Date of Award

2009-01-01

Degree Name

Doctor of Philosophy

Department

Computer Science

Advisor(s)

Patricia J. Teller

Abstract

Simultaneous multithreading (SMT) allows multiple hardware threads to execute concurrently on a processor core, potentially increasing the utilization and throughput of the processor core by a factor of the degree of multithreading. However, such performance gains may not be achieved due to contention for resources shared by the threads. Hardware thread priorities can be used to control the ratio of decode cycles allocated to the hardware threads of a processor core and, therefore, the degree of resource contention among the threads. The IBM POWER5, which has two hardware threads associated with each of its two cores, supports hardware thread priorities. The best priority settings or best priority pair, i.e., the priority settings for a given co-schedule of application threads, that provide best throughput, depends on the characteristics of the application threads comprising the co-schedule.

In this dissertation we first demonstrate that the judicious setting of hardware thread priorities can be used to improve SMT processor core throughout. Then, we present a methodology for predicting the best priority pair for a given co-schedule of two application threads, each of which maps to a code segment that is characterized throughout by one shareable resource signature, which describes the code segment's utilization of shareable core resources when executed in single-threaded mode. Given a co-schedule of two such application threads, i.e., thread1 and thread2, thread1's shareable resource signature provides insights about the availability of core resources, which will be shared by the threads in SMT mode, for the use of thread2. The methodology and an implementation of the methodology for IBM's POWER5 processor make significant contributions toward application characterization that are useful in terms of determining hardware thread priorities that improve SMT processor core throughput and that may be useful in terms of phase detection, multi-core scheduling, and power management.
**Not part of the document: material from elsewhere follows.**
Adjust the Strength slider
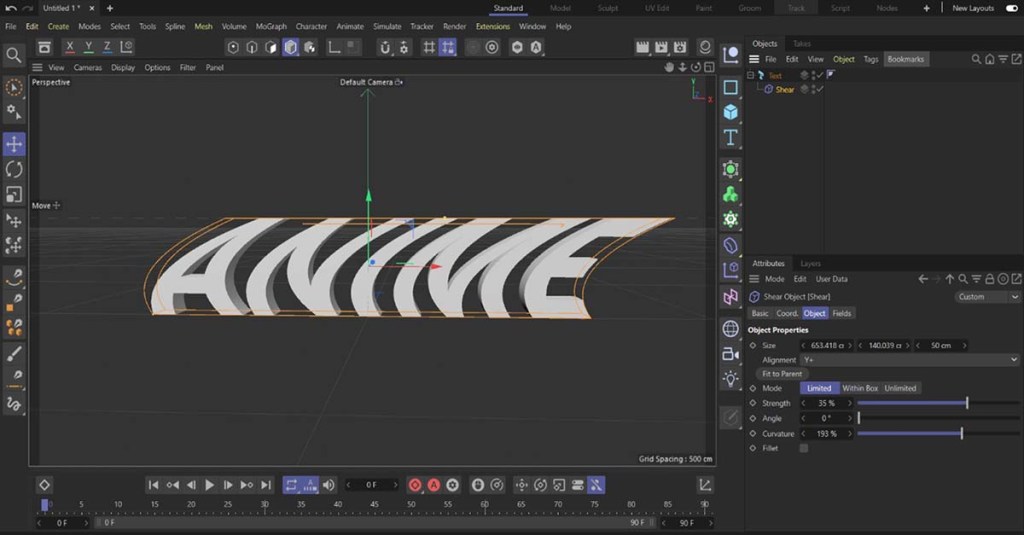pos(966,403)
The major contributions of this dissertation are:

1. the realization that hardware thread priorities can be used to enhance SMT processor throughput,

2. the notion of a shareable resource signature,

3. the best priority pair prediction methodology, and

4. demonstration of the utility of the methodology, e.g.,

 For the 21 application thread co-schedules studied, the implementation for the IBM POWER5 processor achieved throughput that is between 0.59% to 16.442% better than default for nine of 21 co-schedule and for 11 of 21 throughput is equal to default.

 For application threads with 10% or higher floating-point unit utilization, the predicted best priority pair yields throughput that is between 3.56% and 16.49% higher than default priorities.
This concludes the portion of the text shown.